Cryogenics

Business Space and Mission Systems (Inc.)
Our cryogenic capabilities provide a tactical and scientific advantage, along with accurate data and extended mission times.
Cryogenics

Overview

Our heritage in cryogenics is vast and expanding. To make your tactical military intelligence, surveillance, and reconnaissance missions last longer, our cryogenic liquid hydrogen storage tanks can give you more capability. We fuel high altitude long endurance (HALE) aircraft and provide cryogenic control, refueling, and maintenance systems.

To double the battery capacity of unmanned underwater vehicles (UUV), we’re developing an energy storage system for UUV’s at cryogenic temperatures. For infrared sensors on both military and civil space platforms, our high-capacity mechanical cryocoolers offer an alternative method for cooling at temperatures below 25 Kelvin for extended times.

BAE Systems provided the Cryogenic Telescope Assembly that helped the Spitzer Space Telescope continue to offer incredible infrared imagery well beyond its prime mission. We developed the cryocoolers for the Thermal Infrared Sensor (TIRS) instruments aboard Landsat 8 and 9. BAE Systems also provided the cryostat designed to keep the instrument on NASA’s GUSTO mission cool during the entire length of the planned balloon flight to map the space between the stars.

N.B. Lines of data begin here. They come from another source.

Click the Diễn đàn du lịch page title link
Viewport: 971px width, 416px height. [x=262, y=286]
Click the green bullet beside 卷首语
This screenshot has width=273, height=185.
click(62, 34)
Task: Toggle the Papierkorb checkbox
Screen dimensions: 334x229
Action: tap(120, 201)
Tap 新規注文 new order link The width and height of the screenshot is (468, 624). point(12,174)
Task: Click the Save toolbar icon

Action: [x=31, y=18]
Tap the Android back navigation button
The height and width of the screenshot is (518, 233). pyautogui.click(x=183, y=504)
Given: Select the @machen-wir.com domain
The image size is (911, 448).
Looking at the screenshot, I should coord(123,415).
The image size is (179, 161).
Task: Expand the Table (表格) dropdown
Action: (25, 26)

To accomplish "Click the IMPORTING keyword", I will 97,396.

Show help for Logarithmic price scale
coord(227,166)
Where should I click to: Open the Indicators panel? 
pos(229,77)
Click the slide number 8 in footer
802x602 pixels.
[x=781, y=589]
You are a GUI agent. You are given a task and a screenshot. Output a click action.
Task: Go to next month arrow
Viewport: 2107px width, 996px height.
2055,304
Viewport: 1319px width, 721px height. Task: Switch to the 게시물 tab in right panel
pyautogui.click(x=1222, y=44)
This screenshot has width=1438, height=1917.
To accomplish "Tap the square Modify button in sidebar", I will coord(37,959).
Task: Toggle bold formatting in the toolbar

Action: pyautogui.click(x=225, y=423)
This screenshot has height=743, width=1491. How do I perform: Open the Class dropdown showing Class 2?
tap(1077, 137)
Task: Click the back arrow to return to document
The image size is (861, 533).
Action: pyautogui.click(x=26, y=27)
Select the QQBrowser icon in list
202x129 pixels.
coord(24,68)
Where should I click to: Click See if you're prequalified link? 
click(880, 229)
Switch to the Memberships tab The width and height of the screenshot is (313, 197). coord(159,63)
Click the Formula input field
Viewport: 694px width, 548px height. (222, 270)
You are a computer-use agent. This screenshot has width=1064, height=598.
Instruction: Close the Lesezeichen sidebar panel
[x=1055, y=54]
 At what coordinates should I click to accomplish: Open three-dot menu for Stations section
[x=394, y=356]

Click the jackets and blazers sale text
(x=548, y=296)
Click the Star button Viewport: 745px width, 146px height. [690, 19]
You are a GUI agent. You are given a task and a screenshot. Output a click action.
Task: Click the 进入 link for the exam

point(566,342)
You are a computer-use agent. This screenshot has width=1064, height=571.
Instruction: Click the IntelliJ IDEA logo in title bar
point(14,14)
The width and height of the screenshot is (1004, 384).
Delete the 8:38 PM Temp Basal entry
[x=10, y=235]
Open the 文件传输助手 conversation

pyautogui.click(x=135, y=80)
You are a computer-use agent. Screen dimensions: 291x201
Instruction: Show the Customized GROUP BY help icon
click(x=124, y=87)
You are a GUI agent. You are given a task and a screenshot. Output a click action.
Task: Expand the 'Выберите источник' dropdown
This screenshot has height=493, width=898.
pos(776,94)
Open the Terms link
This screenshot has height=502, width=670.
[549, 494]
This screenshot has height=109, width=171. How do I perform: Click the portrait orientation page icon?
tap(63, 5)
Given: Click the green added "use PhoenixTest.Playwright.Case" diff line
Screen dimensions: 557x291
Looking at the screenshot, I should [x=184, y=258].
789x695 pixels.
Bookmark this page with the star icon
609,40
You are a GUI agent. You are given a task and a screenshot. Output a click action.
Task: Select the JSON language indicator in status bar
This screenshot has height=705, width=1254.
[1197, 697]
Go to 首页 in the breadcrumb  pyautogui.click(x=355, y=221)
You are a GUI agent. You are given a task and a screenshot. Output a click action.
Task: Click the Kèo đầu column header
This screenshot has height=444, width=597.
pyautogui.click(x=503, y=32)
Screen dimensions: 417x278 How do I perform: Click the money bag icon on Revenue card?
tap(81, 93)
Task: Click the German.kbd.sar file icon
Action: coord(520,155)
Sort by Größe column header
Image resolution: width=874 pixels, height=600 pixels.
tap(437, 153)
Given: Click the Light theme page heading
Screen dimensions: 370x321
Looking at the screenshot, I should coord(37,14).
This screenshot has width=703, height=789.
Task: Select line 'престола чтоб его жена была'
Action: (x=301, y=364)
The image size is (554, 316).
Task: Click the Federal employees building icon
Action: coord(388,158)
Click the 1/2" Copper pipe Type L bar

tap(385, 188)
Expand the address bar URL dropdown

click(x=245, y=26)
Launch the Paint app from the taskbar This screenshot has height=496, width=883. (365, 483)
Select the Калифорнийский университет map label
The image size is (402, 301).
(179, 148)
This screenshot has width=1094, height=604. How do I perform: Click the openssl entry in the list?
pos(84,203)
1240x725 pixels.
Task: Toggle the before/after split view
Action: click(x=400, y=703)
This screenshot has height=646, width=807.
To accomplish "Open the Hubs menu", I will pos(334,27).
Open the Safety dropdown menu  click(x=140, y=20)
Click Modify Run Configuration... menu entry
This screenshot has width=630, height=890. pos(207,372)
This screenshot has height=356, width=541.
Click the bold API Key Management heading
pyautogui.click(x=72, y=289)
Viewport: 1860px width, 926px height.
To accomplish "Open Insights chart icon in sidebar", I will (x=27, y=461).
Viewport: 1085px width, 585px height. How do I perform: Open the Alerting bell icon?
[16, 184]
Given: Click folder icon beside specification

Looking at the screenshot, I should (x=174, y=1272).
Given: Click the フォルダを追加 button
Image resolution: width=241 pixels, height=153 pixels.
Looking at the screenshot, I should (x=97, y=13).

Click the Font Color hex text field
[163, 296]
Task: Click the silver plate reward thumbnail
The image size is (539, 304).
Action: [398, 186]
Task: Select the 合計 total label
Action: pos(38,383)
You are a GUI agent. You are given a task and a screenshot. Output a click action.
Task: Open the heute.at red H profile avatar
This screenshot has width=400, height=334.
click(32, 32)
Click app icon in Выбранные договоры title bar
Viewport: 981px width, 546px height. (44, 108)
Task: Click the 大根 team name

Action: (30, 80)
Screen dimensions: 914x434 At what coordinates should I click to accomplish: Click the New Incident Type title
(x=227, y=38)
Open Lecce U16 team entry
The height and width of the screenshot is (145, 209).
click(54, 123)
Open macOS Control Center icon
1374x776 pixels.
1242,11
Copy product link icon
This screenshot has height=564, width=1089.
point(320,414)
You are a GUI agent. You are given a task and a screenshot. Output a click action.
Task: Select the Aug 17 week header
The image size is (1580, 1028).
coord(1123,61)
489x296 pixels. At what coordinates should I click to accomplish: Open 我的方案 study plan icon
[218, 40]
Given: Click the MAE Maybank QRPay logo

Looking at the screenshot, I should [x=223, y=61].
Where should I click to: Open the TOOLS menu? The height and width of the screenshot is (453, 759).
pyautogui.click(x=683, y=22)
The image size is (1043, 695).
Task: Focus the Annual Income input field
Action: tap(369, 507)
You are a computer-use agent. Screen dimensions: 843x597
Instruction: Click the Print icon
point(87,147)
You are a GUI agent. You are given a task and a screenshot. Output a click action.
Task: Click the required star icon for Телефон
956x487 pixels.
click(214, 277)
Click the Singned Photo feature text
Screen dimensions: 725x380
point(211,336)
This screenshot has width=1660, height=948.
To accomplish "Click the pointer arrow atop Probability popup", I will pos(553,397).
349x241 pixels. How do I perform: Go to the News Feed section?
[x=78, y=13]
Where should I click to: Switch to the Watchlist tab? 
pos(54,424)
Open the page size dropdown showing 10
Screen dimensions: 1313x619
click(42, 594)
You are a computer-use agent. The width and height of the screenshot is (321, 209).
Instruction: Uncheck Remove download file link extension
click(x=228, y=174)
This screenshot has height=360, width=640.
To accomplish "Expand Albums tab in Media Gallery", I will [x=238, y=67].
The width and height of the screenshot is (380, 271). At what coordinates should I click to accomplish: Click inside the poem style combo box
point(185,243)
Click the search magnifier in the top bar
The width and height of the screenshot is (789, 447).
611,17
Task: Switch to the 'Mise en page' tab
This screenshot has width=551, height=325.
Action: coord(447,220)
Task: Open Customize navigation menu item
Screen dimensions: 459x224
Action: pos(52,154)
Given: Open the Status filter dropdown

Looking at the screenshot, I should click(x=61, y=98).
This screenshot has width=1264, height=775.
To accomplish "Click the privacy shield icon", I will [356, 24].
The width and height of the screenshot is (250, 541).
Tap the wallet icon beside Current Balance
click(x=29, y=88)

Among our work on the James Webb Space Telescope, we proudly designed and built the cryogenic flight boxes. These 22 one-of-a kind cryogenic electronic flight boxes are responsible for aligning the mirror segments on orbit so that they function as one mirror. Each box operates between -405.6 degrees F. (30K) and room temperature to multiplex signals from the warm control electronics to one mirror actuator at a time.